Read through the data, and wherever a line holds the word "Given", write that line out.

> Records supplied
%%

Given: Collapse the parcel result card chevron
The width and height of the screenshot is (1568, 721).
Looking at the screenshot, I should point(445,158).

%%
%%

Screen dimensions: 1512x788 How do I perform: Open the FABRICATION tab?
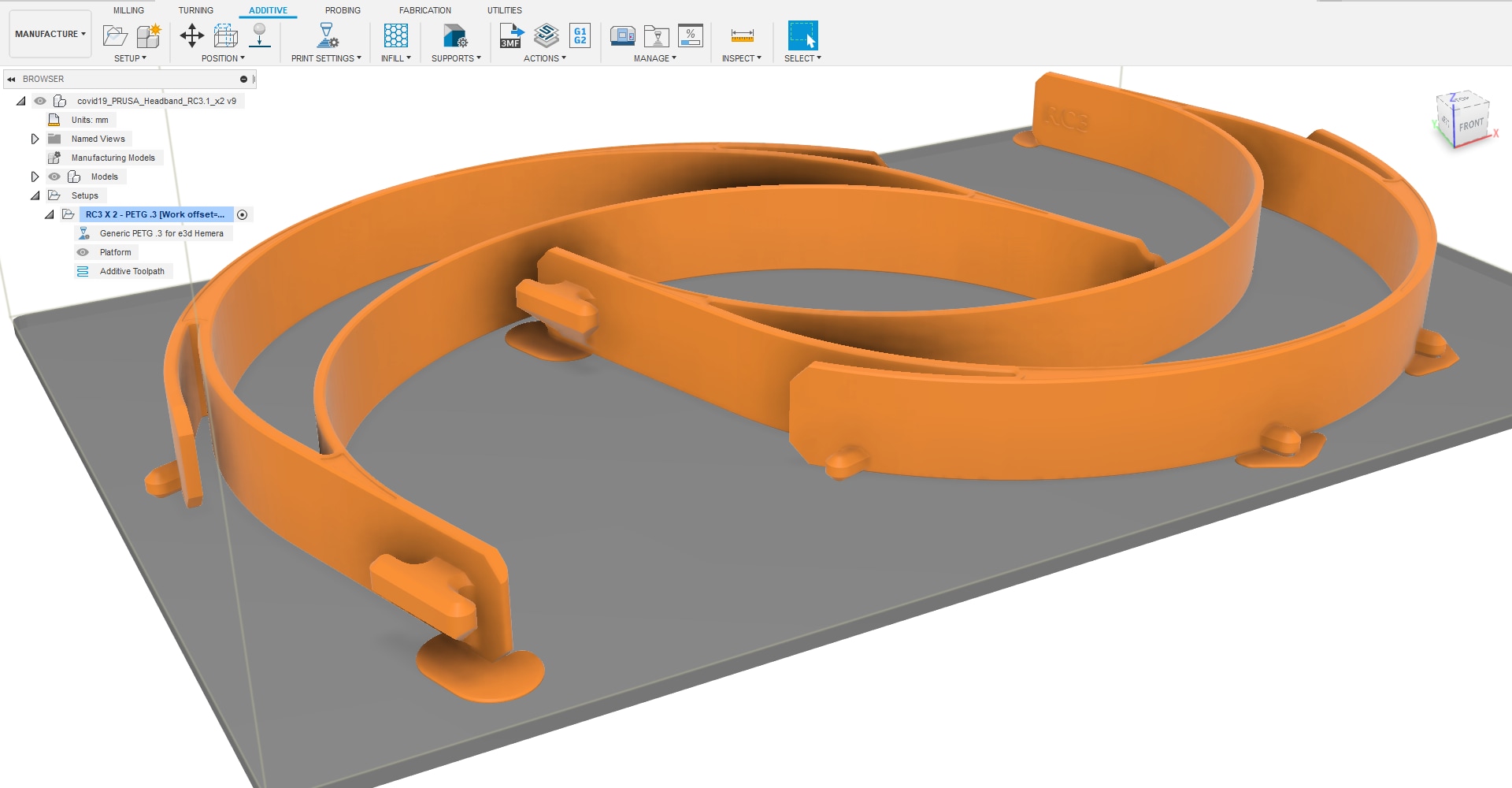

%%
%%

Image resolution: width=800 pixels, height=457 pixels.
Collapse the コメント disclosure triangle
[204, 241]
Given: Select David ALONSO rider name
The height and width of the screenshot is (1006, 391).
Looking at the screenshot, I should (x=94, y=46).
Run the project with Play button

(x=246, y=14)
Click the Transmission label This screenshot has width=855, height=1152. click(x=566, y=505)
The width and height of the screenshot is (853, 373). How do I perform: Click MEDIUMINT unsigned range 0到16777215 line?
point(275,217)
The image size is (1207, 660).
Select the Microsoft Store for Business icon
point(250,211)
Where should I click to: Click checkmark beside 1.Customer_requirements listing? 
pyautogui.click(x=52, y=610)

%%

> Reply
Given: Collapse the parcel result card chevron
Given: Select David ALONSO rider name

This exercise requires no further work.